:: Exercise directions ::
Go through the listing below from its first line and repeat each line exactly, ending at the line containing "The width and height of the screenshot is (1000, 625)." and including it.

:: Data shown ::
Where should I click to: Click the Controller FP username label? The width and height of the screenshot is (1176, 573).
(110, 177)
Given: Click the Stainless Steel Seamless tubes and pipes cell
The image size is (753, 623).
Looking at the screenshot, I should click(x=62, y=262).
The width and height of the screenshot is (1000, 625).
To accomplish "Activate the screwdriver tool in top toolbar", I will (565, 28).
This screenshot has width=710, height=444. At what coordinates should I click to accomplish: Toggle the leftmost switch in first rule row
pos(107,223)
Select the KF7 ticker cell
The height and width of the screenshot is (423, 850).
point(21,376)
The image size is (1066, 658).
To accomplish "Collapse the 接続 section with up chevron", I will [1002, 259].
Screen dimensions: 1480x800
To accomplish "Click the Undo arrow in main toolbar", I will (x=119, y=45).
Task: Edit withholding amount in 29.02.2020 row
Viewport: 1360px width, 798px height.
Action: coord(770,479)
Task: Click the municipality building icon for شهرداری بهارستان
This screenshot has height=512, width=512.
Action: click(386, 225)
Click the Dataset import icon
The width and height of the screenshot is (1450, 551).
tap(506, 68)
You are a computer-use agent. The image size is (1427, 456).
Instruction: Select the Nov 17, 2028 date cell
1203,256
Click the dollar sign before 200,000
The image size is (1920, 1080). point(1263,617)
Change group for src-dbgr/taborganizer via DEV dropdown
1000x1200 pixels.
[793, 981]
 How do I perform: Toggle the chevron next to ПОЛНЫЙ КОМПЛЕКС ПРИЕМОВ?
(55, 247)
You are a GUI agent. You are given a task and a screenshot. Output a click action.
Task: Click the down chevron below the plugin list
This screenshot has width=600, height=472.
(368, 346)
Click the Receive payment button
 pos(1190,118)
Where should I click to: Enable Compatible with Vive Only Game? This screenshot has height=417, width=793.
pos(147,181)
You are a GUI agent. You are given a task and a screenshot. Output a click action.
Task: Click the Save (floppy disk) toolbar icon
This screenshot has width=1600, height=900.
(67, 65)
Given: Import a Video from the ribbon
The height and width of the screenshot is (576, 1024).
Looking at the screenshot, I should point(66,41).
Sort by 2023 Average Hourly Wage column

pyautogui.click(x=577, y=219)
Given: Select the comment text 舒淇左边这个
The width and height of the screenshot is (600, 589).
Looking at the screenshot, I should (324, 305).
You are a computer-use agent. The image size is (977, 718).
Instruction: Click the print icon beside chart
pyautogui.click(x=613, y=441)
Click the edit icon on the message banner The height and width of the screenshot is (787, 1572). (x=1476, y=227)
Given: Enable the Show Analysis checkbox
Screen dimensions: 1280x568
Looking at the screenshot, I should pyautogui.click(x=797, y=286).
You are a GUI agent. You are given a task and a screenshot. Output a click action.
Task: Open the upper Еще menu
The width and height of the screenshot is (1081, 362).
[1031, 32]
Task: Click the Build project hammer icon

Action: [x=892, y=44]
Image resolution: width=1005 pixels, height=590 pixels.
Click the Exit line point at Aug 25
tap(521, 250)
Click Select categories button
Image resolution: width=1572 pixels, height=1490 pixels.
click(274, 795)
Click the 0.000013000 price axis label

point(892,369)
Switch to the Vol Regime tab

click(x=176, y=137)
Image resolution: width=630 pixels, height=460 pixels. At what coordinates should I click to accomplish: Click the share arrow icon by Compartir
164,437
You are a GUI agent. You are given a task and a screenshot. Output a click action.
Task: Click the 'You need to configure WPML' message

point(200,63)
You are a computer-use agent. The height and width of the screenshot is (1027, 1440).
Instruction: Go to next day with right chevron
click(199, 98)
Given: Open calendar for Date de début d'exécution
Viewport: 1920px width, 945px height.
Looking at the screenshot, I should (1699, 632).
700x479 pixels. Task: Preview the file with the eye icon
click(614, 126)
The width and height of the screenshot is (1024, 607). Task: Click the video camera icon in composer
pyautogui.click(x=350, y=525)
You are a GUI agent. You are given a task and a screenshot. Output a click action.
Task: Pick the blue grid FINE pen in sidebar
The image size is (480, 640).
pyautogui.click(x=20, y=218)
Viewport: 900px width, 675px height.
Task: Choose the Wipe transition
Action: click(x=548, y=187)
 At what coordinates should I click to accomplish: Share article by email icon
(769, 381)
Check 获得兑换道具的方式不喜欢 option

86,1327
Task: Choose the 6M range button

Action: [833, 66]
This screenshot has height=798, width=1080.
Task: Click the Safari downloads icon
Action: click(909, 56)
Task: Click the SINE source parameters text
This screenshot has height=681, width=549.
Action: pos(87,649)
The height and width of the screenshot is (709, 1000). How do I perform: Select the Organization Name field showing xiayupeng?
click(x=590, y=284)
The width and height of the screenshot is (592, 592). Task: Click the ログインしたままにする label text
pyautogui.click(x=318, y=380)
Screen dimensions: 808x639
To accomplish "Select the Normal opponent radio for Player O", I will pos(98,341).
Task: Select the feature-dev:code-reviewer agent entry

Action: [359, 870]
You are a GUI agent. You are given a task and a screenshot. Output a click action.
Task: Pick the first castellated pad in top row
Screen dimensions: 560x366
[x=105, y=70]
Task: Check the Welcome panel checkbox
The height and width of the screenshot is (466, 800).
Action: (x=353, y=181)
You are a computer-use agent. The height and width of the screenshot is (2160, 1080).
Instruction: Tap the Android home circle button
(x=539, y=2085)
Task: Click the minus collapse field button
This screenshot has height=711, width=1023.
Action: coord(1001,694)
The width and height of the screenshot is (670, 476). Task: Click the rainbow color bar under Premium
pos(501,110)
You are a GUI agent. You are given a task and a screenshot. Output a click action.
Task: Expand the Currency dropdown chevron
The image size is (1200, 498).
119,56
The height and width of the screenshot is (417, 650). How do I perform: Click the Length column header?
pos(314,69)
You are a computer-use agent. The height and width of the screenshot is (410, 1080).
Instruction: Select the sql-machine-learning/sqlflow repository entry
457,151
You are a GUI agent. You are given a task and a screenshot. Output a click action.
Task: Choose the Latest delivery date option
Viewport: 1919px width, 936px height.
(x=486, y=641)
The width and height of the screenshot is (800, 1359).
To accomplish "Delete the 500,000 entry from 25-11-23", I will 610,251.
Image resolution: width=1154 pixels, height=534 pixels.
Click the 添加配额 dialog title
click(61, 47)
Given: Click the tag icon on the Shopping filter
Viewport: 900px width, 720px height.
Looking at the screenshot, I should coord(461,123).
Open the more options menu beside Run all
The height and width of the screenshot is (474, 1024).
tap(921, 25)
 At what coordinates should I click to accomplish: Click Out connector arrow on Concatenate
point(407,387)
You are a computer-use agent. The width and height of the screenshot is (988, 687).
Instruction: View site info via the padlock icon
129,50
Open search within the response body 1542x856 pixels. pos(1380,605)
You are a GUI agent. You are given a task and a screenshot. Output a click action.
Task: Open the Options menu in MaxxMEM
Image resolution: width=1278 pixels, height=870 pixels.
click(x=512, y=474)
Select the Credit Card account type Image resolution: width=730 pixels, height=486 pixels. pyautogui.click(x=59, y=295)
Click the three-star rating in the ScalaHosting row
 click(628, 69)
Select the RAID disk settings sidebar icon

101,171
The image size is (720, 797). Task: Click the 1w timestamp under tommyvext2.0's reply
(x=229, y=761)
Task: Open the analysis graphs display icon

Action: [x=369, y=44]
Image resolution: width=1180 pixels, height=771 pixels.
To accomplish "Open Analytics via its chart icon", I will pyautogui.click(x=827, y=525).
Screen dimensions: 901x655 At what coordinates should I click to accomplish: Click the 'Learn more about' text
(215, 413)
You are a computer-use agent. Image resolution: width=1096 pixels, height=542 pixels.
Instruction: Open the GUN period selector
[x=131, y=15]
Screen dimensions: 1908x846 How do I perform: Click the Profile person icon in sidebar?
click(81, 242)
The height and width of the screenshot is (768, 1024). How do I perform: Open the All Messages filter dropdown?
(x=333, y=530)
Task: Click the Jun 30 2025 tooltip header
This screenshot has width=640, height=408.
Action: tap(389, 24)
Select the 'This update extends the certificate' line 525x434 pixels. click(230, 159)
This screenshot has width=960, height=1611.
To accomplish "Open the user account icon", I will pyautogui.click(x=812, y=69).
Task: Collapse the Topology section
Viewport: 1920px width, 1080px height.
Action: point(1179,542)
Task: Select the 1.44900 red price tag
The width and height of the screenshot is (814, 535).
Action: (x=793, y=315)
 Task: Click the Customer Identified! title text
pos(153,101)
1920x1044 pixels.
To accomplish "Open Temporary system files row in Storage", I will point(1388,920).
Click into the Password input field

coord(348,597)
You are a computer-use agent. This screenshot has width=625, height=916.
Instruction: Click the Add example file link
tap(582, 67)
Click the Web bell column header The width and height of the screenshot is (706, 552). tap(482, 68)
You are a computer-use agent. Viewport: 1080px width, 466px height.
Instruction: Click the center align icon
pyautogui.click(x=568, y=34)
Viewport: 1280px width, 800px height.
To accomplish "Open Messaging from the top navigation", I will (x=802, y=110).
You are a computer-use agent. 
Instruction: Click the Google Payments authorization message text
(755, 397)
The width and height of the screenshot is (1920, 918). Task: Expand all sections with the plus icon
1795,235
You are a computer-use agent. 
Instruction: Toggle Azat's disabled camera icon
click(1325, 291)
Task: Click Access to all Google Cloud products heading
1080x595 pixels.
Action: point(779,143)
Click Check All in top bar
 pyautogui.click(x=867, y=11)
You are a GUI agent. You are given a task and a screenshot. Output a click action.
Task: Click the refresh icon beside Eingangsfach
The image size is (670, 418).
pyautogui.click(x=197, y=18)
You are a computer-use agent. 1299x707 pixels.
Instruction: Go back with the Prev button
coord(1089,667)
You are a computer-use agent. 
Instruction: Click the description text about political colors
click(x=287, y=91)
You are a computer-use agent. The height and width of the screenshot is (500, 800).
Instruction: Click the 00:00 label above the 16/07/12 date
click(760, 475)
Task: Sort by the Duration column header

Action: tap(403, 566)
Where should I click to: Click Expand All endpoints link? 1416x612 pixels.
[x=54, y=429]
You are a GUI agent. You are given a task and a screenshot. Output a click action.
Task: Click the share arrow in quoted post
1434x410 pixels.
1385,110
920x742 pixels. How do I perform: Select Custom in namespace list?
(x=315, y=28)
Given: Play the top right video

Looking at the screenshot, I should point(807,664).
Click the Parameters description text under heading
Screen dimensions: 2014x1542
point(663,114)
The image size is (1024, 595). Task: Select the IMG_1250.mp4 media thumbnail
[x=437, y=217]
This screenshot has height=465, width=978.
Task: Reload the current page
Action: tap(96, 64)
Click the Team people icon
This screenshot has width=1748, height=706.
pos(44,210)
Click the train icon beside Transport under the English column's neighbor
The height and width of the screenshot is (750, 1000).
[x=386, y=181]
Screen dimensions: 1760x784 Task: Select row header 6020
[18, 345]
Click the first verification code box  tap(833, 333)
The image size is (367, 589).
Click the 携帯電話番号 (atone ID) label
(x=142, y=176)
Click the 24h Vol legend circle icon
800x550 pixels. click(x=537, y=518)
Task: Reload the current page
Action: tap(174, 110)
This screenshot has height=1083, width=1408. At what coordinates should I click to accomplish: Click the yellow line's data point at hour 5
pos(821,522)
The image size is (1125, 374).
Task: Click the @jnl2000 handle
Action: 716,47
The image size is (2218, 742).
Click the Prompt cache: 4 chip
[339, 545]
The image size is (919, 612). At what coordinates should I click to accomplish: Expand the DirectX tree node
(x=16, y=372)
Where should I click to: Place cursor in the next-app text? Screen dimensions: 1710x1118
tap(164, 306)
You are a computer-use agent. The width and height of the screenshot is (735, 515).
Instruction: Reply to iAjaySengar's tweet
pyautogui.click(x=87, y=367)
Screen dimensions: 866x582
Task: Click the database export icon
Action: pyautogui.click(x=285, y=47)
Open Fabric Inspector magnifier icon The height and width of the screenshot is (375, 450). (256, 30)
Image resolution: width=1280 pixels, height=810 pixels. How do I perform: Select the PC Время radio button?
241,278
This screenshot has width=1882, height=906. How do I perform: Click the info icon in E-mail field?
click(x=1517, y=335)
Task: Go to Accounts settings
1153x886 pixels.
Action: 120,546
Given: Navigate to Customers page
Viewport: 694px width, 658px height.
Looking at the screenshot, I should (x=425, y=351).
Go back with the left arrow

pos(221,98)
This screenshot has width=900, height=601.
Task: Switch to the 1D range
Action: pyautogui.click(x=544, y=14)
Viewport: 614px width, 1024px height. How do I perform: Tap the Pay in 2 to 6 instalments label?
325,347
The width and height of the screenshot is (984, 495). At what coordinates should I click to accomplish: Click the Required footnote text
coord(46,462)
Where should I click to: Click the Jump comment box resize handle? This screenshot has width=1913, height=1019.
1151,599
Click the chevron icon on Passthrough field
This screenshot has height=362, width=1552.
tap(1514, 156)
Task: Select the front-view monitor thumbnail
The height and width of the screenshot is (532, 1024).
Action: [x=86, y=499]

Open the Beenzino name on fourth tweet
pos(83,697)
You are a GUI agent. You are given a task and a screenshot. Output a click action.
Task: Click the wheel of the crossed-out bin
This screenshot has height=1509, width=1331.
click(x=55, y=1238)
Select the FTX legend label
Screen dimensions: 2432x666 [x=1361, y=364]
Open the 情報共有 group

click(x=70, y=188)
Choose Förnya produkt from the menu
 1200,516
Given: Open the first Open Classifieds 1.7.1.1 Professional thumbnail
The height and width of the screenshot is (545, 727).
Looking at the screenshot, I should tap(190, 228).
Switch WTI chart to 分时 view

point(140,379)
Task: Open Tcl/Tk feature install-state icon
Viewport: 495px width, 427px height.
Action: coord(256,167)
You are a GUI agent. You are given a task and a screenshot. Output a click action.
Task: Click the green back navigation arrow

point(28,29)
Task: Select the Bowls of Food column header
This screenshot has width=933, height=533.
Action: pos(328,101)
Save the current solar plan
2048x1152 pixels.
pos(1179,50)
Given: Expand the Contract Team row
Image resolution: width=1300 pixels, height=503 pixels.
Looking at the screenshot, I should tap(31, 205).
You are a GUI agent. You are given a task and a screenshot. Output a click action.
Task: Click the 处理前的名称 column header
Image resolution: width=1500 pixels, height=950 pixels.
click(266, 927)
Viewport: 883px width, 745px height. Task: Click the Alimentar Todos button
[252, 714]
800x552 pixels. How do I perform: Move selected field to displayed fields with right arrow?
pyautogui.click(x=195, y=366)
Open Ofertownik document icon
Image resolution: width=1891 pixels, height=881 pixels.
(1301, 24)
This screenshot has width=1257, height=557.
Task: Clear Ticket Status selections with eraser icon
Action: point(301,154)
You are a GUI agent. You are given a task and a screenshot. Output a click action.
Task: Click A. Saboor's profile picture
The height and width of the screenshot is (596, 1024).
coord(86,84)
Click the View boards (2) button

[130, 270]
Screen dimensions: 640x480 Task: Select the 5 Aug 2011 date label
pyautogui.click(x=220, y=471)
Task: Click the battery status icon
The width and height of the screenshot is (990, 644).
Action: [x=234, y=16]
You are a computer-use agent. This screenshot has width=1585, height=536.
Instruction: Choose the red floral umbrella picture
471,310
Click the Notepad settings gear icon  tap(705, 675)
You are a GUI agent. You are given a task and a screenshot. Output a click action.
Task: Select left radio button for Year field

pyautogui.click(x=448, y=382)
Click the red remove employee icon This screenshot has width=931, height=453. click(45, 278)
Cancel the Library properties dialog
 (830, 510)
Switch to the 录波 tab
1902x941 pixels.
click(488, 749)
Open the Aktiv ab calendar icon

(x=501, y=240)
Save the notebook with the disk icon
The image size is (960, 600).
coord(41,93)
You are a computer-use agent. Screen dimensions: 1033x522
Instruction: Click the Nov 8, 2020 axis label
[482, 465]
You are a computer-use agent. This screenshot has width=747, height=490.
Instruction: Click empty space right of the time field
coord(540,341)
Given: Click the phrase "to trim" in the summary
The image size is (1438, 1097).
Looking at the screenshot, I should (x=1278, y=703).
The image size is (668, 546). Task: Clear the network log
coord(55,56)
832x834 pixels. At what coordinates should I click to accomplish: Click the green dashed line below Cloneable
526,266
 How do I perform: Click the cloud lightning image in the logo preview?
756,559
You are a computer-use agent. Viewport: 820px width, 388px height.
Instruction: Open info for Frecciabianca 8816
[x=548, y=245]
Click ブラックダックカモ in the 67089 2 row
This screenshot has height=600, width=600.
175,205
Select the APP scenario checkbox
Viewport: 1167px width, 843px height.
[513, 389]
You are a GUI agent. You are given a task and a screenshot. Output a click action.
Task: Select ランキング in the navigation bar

:: Expected output ::
Where should I click to: Click the Controller FP username label? The width and height of the screenshot is (1176, 573).
(110, 177)
Given: Click the Stainless Steel Seamless tubes and pipes cell
The image size is (753, 623).
Looking at the screenshot, I should click(x=62, y=262).
The width and height of the screenshot is (1000, 625).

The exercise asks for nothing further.